As the pension bill that passed in the 2018 session awaits a ruling from the state Supreme Court, we’re hearing false claims the systems will collapse if the bill is struck down. Those warnings are not based on analysis done by the systems’ actuaries or plausible scenarios of the future.
In a recent interview with The Hill, the governor stated that striking down the bill “would destroy the pension system in Kentucky. There’s a 100 percent chance the system fails.” Likewise, he told reporters “whether or not the systems survive” is at stake in the ruling. And the governor’s Twitter account tweeted that “Kentucky’s pension systems will COLLAPSE” without the bill, with the Kentucky Employees Retirement System (KERS) “likely insolvent by 2022” and the Teachers Retirement System (TRS) “likely insolvent by 2036.”

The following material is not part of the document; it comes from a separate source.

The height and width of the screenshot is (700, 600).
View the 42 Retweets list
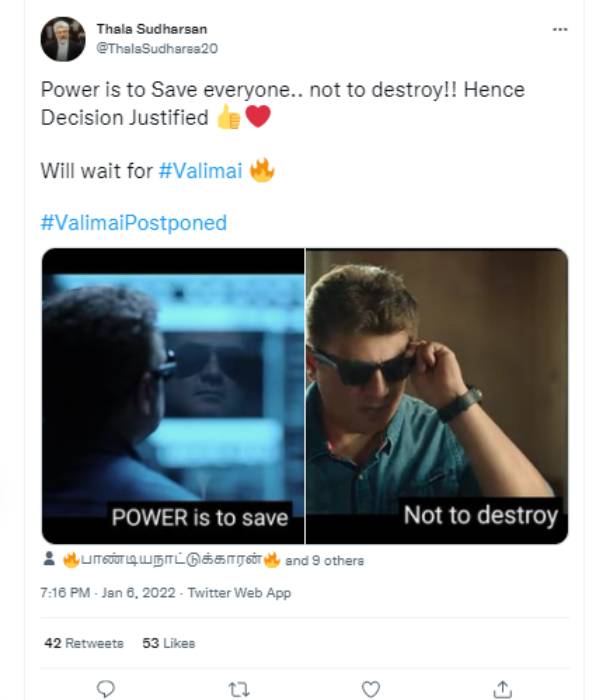pyautogui.click(x=84, y=643)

The actuarial analysis to the bill itself takes issue with these claims. Changes in the bill have little to no effect on existing unfunded liabilities, which exist primarily for already retired employees and secondarily for current workers, most all of whom have their benefits covered by the inviolable contract. SB 151 makes little-to-no difference in the funded ratios of the plans, which are projected to improve without the changes the bill makes, as shown in the graphs below.

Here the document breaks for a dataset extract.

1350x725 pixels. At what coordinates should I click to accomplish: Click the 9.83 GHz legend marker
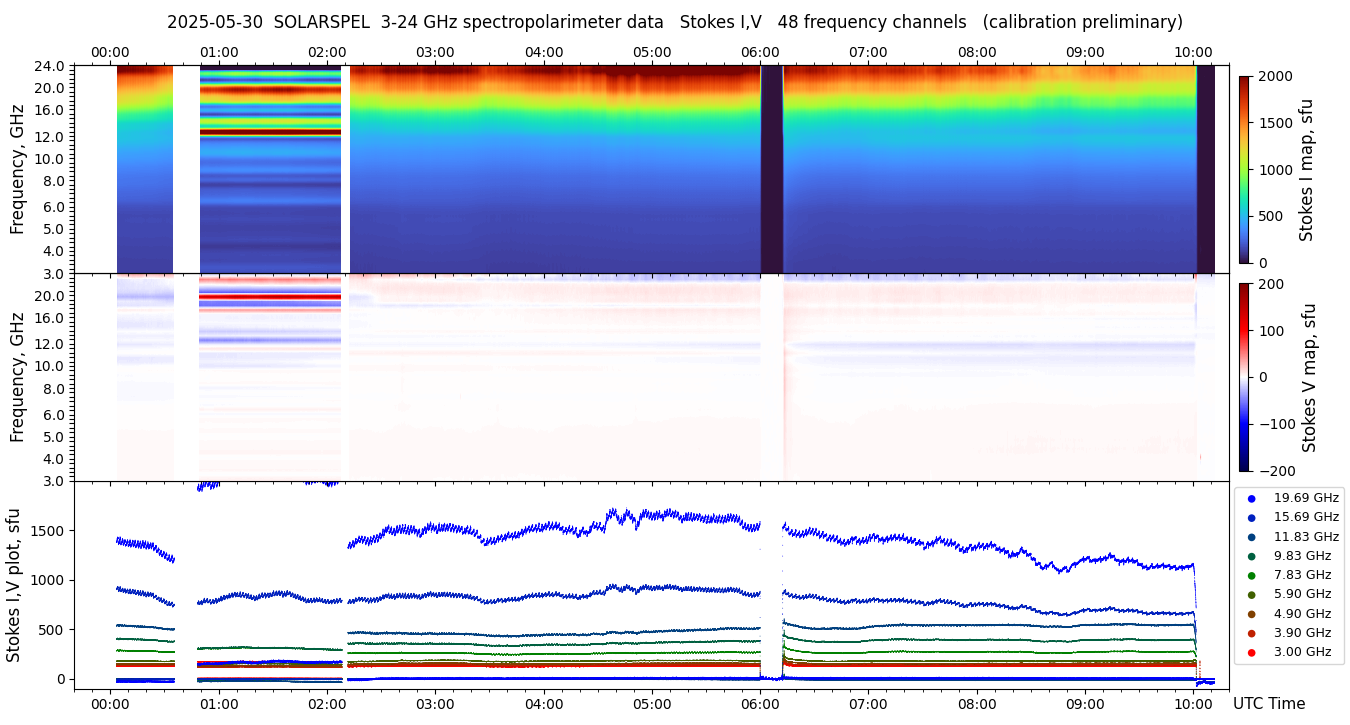click(x=1251, y=556)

The specific claims that the plans will run out of money by dates in the near future are not based on realistic scenarios. The assertion the KERS non-hazardous system will be insolvent by 2022 and TRS in 2036 are among a number of alternatives in the PFM report, but would happen only if we revert to underfunding the plans — which no one is proposing — and if the plans earn low rates of return. The 2036 insolvency date for TRS assumes the state underfunds contributions and the plan earns only 3.87 percent investment returns (a corporate bond index rate) between now and then. Actual TRS investment returns range from 6.1 percent over the last 20 years to 9.2 percent over the last 5 years.
We need a careful, responsible and commonsense plan for funding pensions moving forward. The first step to getting there is for all to engage in good faith discussion based on actual facts.